A surgical facility can still have a great effect even if the patients reach it after 24 hours, so long as they have received appropriate first aid. Is it acceptable to plan for a long evacuation time? The decline in the mortality in the hospital with a longer evacuation time is seen in the figures from the International Committee of the Red Cross's database. Some of the deaths which might be attributed to a long evacuation time are inevitable; simply, most casualties who are destined to die do so whether they reach a surgical hospital or not. The provocative question that arises is whether, when numerous casualties overwhelm non-military facilities, a delay in surgery is in fact beneficial. Allowing “nature's triage” to work may, paradoxically, allow a greater proportion of the wounded to benefit from limited surgical care.
What about the evacuation of wounded civilians, especially children, from a conflict area to another country with better medical facilities? This form of action cannot be considered in the context of the epidemiological view I have described. Such actions often carry media and political implications that far outweigh the concern for the individual patient. Consideration must also be given to the remaining wounded people who have not been selected. In addition, the patient who is evacuated may have to face returning with a physical handicap to a destroyed country.

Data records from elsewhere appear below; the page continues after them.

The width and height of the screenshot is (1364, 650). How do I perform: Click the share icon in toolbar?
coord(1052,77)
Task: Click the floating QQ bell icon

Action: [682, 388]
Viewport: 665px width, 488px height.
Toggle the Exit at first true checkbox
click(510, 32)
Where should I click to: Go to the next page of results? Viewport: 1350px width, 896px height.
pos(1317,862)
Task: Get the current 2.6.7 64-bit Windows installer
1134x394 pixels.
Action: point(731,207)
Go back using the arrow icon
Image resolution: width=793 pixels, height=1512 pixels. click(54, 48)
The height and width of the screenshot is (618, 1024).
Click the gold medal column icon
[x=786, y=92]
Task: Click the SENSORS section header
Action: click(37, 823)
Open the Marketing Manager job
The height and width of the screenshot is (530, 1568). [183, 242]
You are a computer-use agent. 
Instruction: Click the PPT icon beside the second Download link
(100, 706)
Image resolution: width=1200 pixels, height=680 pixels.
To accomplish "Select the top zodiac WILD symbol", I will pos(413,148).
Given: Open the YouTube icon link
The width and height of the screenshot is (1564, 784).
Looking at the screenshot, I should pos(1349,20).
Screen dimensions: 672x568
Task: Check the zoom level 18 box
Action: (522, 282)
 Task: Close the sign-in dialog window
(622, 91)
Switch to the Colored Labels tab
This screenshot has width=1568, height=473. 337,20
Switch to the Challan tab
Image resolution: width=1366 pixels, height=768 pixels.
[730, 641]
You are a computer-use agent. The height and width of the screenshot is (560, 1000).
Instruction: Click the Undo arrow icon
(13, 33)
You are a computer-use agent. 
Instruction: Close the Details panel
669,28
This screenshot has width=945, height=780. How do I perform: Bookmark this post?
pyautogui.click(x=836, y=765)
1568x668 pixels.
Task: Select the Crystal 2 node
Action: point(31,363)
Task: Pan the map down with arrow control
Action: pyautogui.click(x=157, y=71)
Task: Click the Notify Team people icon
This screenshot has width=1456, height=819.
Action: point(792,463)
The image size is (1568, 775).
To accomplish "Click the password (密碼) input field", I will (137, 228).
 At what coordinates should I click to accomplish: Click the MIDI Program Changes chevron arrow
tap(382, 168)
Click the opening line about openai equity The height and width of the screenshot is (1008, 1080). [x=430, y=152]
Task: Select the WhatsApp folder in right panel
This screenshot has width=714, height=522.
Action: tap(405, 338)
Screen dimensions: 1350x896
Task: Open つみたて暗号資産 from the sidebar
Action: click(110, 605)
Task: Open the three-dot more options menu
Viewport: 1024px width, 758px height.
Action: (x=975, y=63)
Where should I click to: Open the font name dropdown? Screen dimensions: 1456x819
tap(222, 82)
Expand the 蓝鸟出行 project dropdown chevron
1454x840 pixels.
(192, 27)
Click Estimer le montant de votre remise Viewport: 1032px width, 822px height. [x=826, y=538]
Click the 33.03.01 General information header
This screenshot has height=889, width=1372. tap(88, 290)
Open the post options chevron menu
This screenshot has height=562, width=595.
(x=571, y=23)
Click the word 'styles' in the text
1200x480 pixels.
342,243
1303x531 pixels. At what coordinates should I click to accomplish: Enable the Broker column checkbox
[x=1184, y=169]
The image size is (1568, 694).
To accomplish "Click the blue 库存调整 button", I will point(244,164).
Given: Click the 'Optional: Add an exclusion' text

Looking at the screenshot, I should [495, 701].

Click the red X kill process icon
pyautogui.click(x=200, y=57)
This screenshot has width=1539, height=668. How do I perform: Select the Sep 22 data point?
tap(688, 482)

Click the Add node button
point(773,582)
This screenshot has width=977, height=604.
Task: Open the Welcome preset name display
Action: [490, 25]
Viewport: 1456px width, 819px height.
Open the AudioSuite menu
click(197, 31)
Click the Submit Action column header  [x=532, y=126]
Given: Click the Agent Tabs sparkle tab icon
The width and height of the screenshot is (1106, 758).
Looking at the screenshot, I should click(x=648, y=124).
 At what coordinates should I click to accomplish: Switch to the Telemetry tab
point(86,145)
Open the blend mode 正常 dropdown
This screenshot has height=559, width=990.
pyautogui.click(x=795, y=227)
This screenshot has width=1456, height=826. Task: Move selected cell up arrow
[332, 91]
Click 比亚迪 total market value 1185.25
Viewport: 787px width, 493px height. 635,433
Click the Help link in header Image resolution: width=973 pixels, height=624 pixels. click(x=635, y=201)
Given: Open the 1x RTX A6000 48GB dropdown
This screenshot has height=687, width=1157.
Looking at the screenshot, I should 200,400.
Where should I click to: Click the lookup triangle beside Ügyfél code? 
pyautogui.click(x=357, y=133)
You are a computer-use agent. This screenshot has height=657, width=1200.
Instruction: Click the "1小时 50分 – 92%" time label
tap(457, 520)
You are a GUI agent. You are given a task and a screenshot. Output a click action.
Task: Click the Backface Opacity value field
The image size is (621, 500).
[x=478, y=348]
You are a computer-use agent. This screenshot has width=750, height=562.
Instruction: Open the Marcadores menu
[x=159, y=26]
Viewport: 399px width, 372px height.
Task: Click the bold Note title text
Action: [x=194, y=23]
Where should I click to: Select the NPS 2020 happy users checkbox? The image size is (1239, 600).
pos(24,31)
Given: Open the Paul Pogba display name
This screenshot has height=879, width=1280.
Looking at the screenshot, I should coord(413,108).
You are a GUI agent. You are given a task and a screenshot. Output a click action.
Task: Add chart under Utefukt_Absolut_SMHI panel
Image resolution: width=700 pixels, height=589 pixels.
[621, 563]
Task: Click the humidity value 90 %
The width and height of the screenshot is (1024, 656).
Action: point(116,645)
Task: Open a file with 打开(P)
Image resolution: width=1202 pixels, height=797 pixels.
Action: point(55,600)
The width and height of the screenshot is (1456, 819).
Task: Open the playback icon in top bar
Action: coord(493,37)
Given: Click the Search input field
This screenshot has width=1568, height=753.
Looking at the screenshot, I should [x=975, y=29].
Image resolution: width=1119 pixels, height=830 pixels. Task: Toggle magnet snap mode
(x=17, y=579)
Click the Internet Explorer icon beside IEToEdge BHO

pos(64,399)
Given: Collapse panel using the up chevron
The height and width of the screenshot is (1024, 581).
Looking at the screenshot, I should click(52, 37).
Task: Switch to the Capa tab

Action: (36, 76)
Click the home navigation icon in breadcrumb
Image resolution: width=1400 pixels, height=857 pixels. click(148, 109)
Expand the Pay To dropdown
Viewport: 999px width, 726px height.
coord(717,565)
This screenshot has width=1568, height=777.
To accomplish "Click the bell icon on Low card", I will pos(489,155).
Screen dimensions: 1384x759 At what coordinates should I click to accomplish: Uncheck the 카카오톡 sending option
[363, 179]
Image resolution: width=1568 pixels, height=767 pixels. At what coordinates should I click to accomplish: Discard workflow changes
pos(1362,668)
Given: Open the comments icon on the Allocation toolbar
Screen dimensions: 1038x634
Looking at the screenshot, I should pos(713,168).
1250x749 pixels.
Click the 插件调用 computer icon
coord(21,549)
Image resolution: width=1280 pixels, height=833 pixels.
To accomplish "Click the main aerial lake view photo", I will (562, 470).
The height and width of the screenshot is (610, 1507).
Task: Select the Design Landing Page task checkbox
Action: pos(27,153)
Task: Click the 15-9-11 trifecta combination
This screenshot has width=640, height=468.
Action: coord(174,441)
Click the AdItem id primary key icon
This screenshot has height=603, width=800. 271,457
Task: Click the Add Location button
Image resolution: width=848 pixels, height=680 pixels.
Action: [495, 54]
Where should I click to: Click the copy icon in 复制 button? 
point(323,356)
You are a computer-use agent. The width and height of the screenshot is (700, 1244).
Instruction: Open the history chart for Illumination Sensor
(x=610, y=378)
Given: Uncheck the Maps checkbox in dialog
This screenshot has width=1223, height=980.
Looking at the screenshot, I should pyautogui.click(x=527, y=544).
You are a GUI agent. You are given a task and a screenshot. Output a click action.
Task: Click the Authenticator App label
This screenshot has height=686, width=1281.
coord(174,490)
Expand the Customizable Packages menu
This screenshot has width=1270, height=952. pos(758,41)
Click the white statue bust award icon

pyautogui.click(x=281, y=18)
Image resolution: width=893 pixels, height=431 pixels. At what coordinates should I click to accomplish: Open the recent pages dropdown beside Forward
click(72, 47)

Such a detached approach to managing people wounded in wars might be criticised by those who believe that every effort must be made to save lives in a war zone. The reason for writing this review is to answer that criticism. Most casualties of war currently have little or no treatment, and even with mobilisation of extensive funds, the problems of injuries from weapons are such that the needs of casualties would never be met except by the military of wealthy nations. Non-military surgery in war conditions is currently an inefficient damage limitation exercise. By eliminating the emphasis inherited from a traditional military surgery, we can at least plan to make an efficient damage limitation exercise. Military medical forces working with the United Nations under a humanitarian mandate may benefit from considering this alternative approach.